Only about 250 of these Centaurs have been imaged by telescopes. All are on unstable orbits, and have a big chance of receiving a gravitational boost when their orbit brings them near Jupiter or one of the other giant planets. Such perturbation could redirect them into the inner solar system - and possibly towards Earth. As a wayward Centaur approaches the sun, its heat begins to evaporate the icy contents, resulting in a cometary tail.

Previous simulations of the Centaurs suggest something must be feeding them with extra material - each object will orbit for about 3 million years before it hits a planet, falls into the sun, is ejected from the solar system or simply disintegrates. "The population decays and it is being replenished from somewhere," says Jonathan Horner at the University of Durham, UK.

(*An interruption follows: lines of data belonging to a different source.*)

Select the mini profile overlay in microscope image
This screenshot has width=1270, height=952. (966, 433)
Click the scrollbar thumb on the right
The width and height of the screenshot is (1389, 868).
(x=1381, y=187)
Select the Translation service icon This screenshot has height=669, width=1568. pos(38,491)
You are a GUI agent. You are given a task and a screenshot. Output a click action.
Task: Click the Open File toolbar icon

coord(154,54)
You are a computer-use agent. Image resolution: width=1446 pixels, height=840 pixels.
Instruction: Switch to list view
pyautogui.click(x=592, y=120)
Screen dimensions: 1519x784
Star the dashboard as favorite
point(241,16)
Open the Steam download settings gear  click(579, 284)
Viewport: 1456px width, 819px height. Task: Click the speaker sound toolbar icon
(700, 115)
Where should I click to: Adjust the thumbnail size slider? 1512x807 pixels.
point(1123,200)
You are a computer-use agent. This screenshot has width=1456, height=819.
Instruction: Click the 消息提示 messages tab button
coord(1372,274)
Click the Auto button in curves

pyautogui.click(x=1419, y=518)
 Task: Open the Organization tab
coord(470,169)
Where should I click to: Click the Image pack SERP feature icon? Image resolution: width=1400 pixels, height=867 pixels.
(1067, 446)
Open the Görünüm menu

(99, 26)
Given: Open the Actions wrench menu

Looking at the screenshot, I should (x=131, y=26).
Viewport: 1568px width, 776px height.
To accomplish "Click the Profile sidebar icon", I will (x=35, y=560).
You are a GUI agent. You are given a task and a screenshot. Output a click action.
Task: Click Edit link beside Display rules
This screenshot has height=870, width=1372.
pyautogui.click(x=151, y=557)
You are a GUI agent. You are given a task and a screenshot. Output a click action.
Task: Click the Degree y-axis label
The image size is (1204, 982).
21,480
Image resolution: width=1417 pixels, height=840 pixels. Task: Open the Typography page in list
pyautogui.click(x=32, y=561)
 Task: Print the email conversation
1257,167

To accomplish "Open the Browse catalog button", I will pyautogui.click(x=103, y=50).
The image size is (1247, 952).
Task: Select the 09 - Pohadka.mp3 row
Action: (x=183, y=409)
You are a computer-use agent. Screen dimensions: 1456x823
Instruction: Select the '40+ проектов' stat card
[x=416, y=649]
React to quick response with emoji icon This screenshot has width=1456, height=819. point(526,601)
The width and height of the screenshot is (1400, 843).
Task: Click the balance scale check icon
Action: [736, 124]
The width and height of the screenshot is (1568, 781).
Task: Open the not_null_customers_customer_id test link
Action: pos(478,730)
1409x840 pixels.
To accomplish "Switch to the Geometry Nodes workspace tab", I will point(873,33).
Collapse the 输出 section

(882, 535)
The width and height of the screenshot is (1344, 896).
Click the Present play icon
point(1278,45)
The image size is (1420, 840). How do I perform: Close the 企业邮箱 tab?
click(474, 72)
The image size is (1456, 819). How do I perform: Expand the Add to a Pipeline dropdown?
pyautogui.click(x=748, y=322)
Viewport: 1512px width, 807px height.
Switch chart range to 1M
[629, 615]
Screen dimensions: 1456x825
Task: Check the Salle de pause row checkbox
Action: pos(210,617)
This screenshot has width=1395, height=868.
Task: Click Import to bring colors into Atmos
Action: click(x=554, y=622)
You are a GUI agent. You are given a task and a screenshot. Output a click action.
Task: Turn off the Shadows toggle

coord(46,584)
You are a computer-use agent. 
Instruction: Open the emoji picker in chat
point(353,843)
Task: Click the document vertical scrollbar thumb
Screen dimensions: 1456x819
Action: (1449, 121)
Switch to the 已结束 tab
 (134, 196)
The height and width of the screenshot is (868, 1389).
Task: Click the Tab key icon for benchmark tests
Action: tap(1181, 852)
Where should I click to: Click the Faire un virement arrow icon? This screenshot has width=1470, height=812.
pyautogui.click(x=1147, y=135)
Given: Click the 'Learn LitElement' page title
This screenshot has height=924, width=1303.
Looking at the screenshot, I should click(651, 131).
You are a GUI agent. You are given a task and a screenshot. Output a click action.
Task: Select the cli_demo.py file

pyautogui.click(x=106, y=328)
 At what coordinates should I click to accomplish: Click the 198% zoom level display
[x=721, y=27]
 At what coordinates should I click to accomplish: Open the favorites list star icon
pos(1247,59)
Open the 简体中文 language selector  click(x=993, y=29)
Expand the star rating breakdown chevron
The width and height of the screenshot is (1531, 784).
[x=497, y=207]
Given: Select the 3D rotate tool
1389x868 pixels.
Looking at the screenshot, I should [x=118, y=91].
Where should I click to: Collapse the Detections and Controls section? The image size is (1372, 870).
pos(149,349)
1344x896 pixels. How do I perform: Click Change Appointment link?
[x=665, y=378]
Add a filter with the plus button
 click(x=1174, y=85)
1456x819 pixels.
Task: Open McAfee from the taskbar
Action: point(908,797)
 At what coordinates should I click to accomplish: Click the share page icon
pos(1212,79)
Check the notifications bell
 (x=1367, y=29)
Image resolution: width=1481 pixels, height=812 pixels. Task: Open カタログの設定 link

Horner and Patryk Sofia Lykawka of Kinki University in Osaka, Japan, suggest that the source of this replenishment is the Neptunian Trojans - asteroids orbiting the sun on roughly the same path as Neptune. They calculate that one out of the six known Trojans has a 50 per cent chance of migrating to become a Centaur over the next 600 million years. Since there is reason to believe there may be as many as 10 million undiscovered Neptunian Trojans wider than 1 kilometre, the pair conclude that these could be feeding the Centaurs.

Hal Levison of the Southwest Research Institute in Boulder, Colorado, argues that to maintain the stock of known kilometre-sized short-period comets, the number of Trojans would have to be as high as a billion. He thinks this is unlikely because so many objects of such a size would collide and fragment to smaller dimensions. "I'm dubious," he says. Levison concludes that the main source of the Centaurs is the "scattered disc", part of the Kuiper belt of debris beyond Neptune.